Evans stays in the hunt at the Giro d'Italia

The first major summit finish of the Giro d'Italia is always its first great test, and as he has done at every major rendezvous of the race to date, Cadel Evans (BMC) passed himself present and correct at Altopiano di Montasio on stage 10.

Guarded about his aspirations since the start in Naples, Evans has been consistent through the opening half of the Giro and he continued in that vein in Friuli on Tuesday, matching maglia rosa Vincenzo Nibali (Astana) pedal stroke for pedal stroke on the vertiginous slopes of the final climb to retain second place overall.

While Nibali did manage to snaffle 12 seconds away from Evans in time bonuses to extend the overall margins to 43 seconds, the Australian had the considerable consolation of gaining ground on Bradley Wiggins (Sky), Robert Gesink (Blanco) and Michele Scarponi (Lampre-Merida).

"I feel tired like after any mountain stage, but I'm happy to have passed the first real mountain day and hold my place in general classification," Evans said in the mixed zone afterwards. "I conceded a little bit of time to Nibali of course. It's probably not going to be a big deal at the end, but I would rather not concede time, although to maintain my position at this point is still very good."

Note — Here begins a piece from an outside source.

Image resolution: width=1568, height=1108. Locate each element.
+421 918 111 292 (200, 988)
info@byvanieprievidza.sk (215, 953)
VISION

When stage winner Rigoberto Uran (Sky) zipped off the front with eight kilometres of climbing to go, Evans opted to maintain a watching brief and he stuck closely to Nibali when the road began to kick up in earnest inside the final four kilometres. Even in the face of Domenico Pozzovivo's (Ag2r-La Mondiale) sharp accelerations - which put Wiggins in difficulty - Evans never lost sight of Nibali and finished the stage in the same time as the Sicilian in fifth place.

"Nibali is the rider I have to focus on at this point considering my position in classification. Every day that passes it's looking more and more that way," Evans said. "But really we're not even halfway into this Giro yet so it's still very early to say."

Evans only announced his decision to ride the Giro in late March after insisted through the early season that he had eyes only for the Tour de France. In spite of his supposedly limited preparation, however, Evans said that he was not surprised by his performances to date.

"No, I worked hard to be here as best I could," Evans said. "Like I've been saying, it's not something I had planned from the beginning of the year but in five or six weeks of work I did everything I could to be here as good as I could. So far so good."

In Naples 10 days ago, Evans enigmatically said that he was at the Giro to "respect the race and prepare for the Tour" and suggested that a podium finish would be the summit of his ambitions. Given Evans' consistency to date, which has placed him in the red jersey of points classification leader, might his ambitions be revised upwards?

"Oh, we'll see," said Evans coyly. "We've still got a lot of mountain stages to go and maintaining position will be the first objective and then we'll see from there."